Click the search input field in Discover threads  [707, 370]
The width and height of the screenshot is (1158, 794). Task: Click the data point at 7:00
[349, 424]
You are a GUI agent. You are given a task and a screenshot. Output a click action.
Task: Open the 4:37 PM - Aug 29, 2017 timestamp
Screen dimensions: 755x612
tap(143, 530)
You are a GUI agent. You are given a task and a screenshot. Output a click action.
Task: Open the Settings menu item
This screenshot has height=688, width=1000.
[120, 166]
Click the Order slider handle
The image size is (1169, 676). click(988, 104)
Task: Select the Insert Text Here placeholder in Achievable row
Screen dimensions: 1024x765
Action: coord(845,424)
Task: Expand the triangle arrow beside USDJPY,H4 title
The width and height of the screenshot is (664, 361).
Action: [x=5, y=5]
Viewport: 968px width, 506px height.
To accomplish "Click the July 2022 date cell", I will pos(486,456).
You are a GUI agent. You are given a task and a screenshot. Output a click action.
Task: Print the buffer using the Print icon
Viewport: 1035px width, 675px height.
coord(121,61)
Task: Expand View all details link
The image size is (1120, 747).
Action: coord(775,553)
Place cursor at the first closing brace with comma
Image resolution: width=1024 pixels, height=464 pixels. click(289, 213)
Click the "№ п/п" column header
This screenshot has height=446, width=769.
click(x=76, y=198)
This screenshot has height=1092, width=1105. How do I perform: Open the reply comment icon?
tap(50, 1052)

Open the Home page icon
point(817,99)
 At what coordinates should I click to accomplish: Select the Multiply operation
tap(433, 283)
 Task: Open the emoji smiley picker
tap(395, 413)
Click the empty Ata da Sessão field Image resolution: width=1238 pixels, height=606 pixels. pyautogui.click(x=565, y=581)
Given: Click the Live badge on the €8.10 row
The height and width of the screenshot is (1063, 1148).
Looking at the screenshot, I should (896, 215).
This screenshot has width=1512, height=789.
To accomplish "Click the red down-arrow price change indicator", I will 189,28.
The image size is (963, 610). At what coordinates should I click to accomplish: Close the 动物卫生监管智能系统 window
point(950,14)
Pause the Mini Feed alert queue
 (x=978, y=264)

### WHAT IS EXPECTED:
Set out the records again, exactly as they appear above.

### SOLUTION BELOW:
Click the search input field in Discover threads  [707, 370]
The width and height of the screenshot is (1158, 794). Task: Click the data point at 7:00
[349, 424]
You are a GUI agent. You are given a task and a screenshot. Output a click action.
Task: Open the 4:37 PM - Aug 29, 2017 timestamp
Screen dimensions: 755x612
tap(143, 530)
You are a GUI agent. You are given a task and a screenshot. Output a click action.
Task: Open the Settings menu item
This screenshot has height=688, width=1000.
[120, 166]
Click the Order slider handle
The image size is (1169, 676). click(988, 104)
Task: Select the Insert Text Here placeholder in Achievable row
Screen dimensions: 1024x765
Action: coord(845,424)
Task: Expand the triangle arrow beside USDJPY,H4 title
The width and height of the screenshot is (664, 361).
Action: [x=5, y=5]
Viewport: 968px width, 506px height.
To accomplish "Click the July 2022 date cell", I will pos(486,456).
You are a GUI agent. You are given a task and a screenshot. Output a click action.
Task: Print the buffer using the Print icon
Viewport: 1035px width, 675px height.
coord(121,61)
Task: Expand View all details link
The image size is (1120, 747).
Action: coord(775,553)
Place cursor at the first closing brace with comma
Image resolution: width=1024 pixels, height=464 pixels. click(289, 213)
Click the "№ п/п" column header
This screenshot has height=446, width=769.
click(x=76, y=198)
This screenshot has height=1092, width=1105. How do I perform: Open the reply comment icon?
tap(50, 1052)

Open the Home page icon
point(817,99)
 At what coordinates should I click to accomplish: Select the Multiply operation
tap(433, 283)
 Task: Open the emoji smiley picker
tap(395, 413)
Click the empty Ata da Sessão field Image resolution: width=1238 pixels, height=606 pixels. pyautogui.click(x=565, y=581)
Given: Click the Live badge on the €8.10 row
The height and width of the screenshot is (1063, 1148).
Looking at the screenshot, I should (896, 215).
This screenshot has width=1512, height=789.
To accomplish "Click the red down-arrow price change indicator", I will 189,28.
The image size is (963, 610). At what coordinates should I click to accomplish: Close the 动物卫生监管智能系统 window
point(950,14)
Pause the Mini Feed alert queue
 (x=978, y=264)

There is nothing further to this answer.